(Pixel coordinate grounding data)

──────────

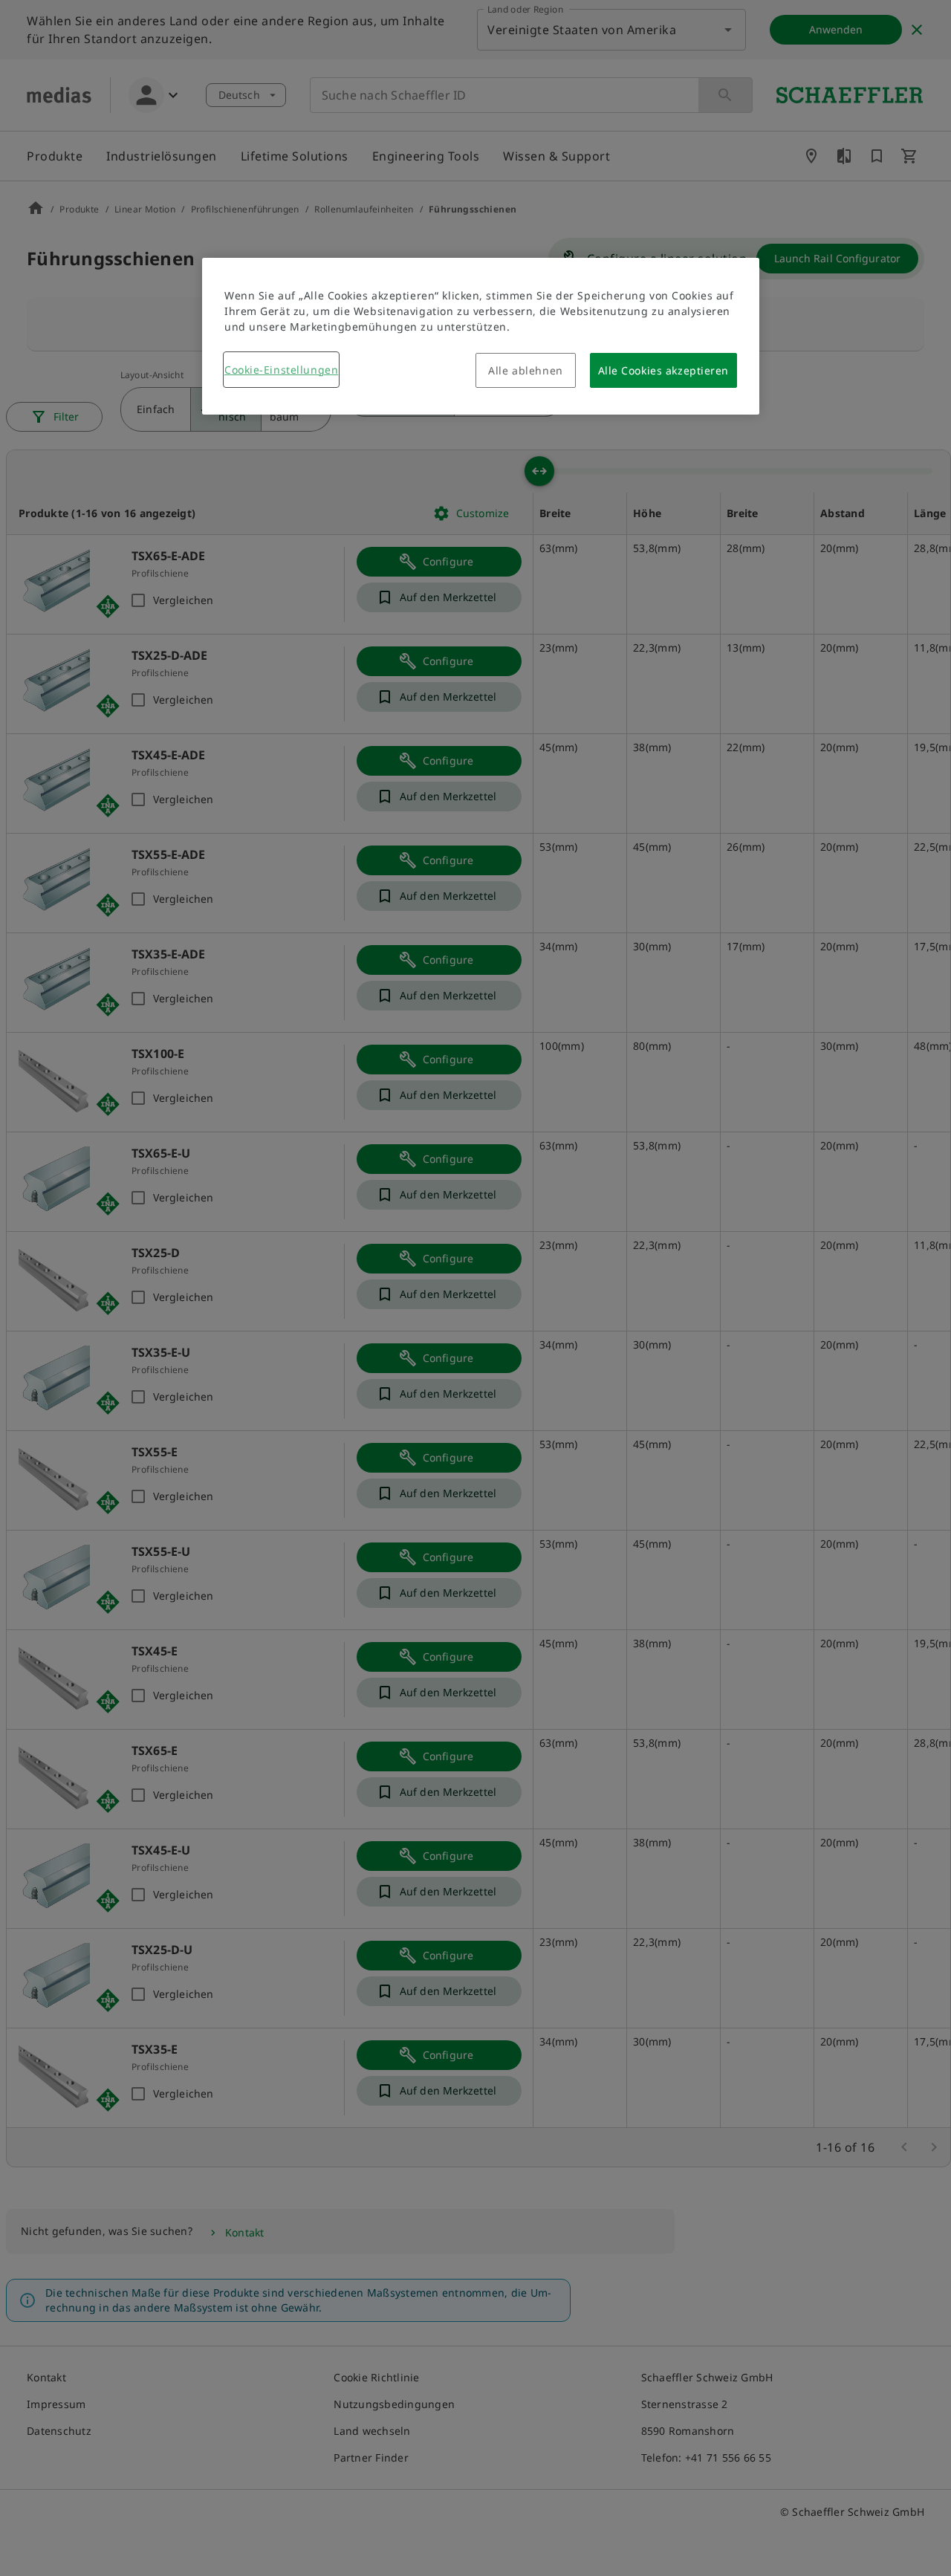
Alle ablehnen (525, 370)
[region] (480, 336)
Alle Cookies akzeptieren (663, 370)
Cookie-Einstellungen (281, 370)
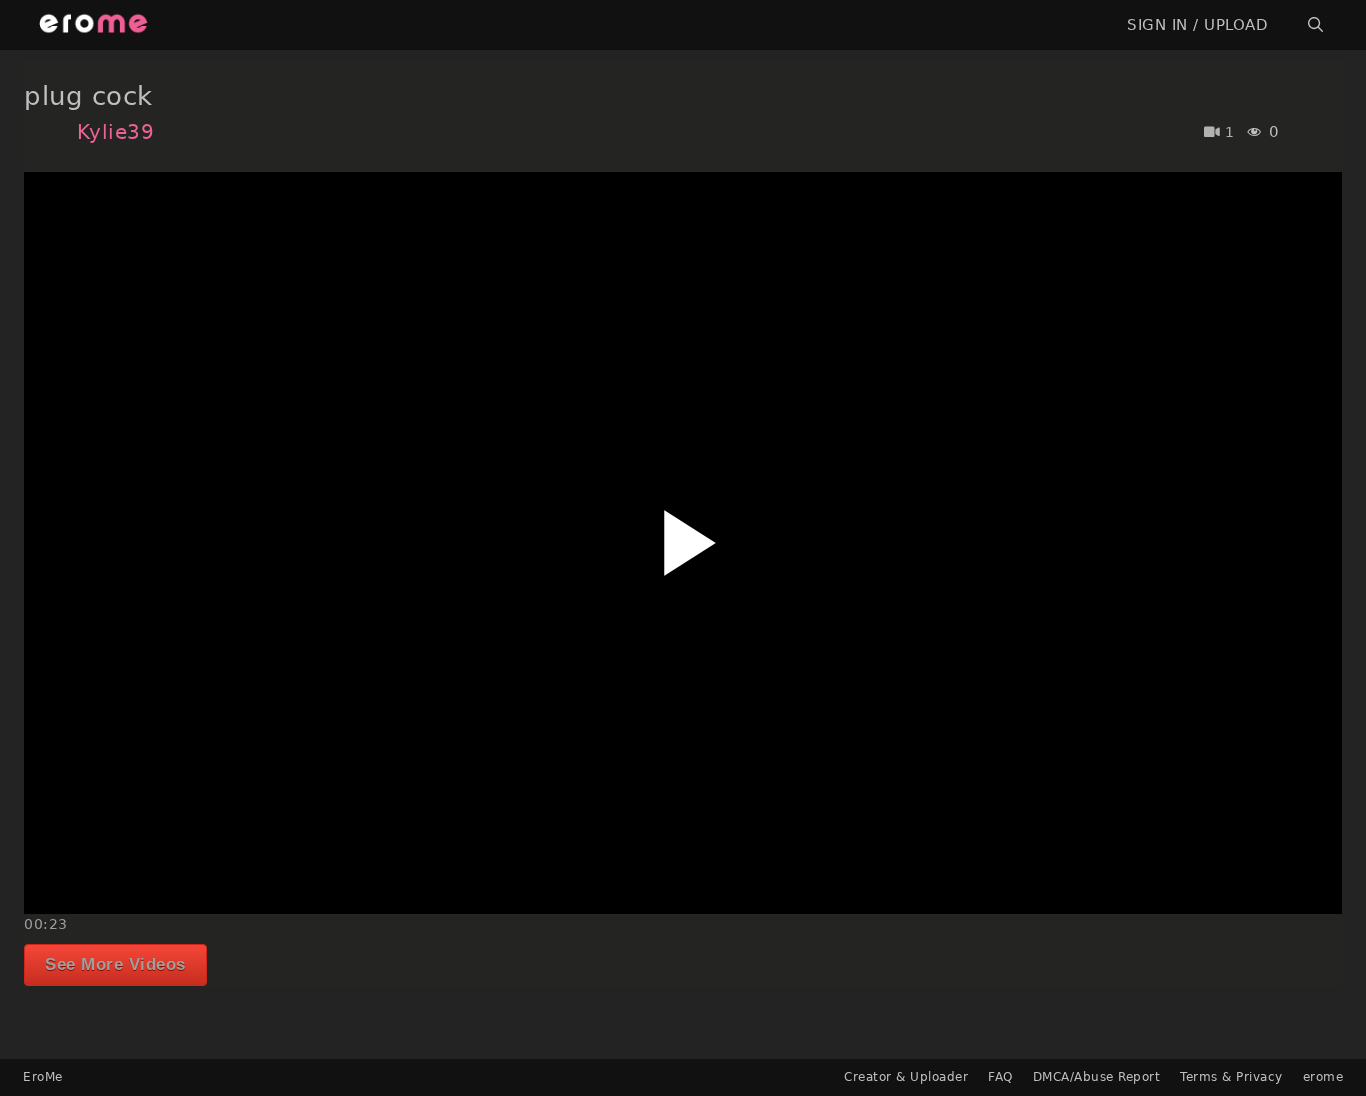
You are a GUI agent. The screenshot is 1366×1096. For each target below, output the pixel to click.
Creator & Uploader (906, 1077)
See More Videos (115, 964)
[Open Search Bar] (1315, 25)
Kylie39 (116, 132)
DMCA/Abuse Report (1097, 1077)
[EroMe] (93, 25)
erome (1323, 1077)
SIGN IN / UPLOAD (1197, 25)
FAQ (1000, 1077)
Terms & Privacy (1231, 1077)
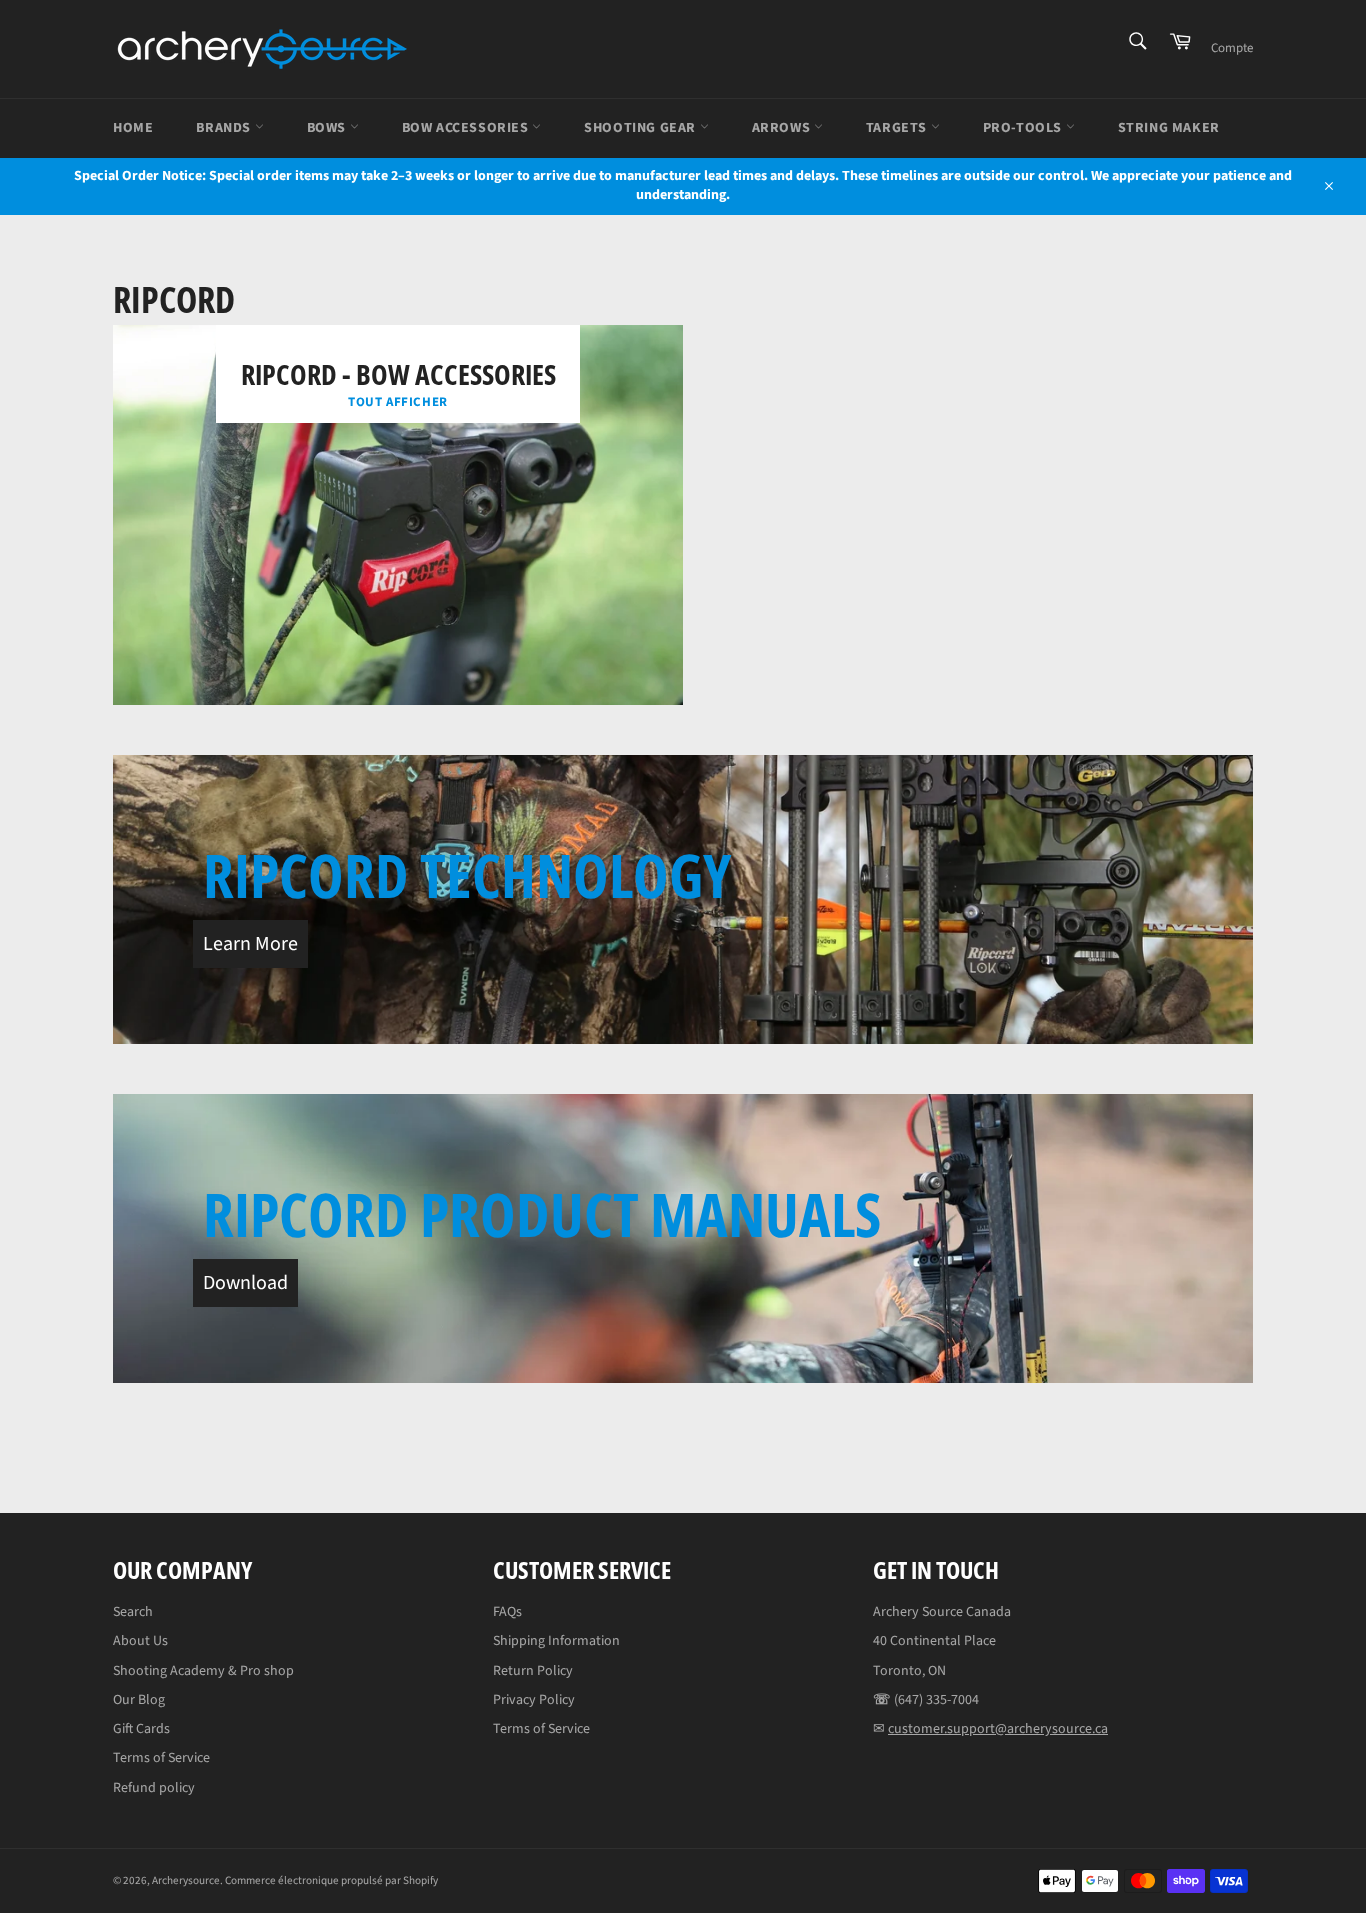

──────────

**TASK**:
Would you write out all of the data exactly as it stands, without the pictures?

**ANSWER**:
Alle ablehnen (525, 370)
[region] (480, 336)
Alle Cookies akzeptieren (663, 370)
Cookie-Einstellungen (281, 370)
You are a GUI agent. The screenshot is 1366×1096. For each target below, output the pixel to click.
Creator & Uploader (906, 1077)
See More Videos (115, 964)
[Open Search Bar] (1315, 25)
Kylie39 (116, 132)
DMCA/Abuse Report (1097, 1077)
[EroMe] (93, 25)
erome (1323, 1077)
SIGN IN / UPLOAD (1197, 25)
FAQ (1000, 1077)
Terms & Privacy (1231, 1077)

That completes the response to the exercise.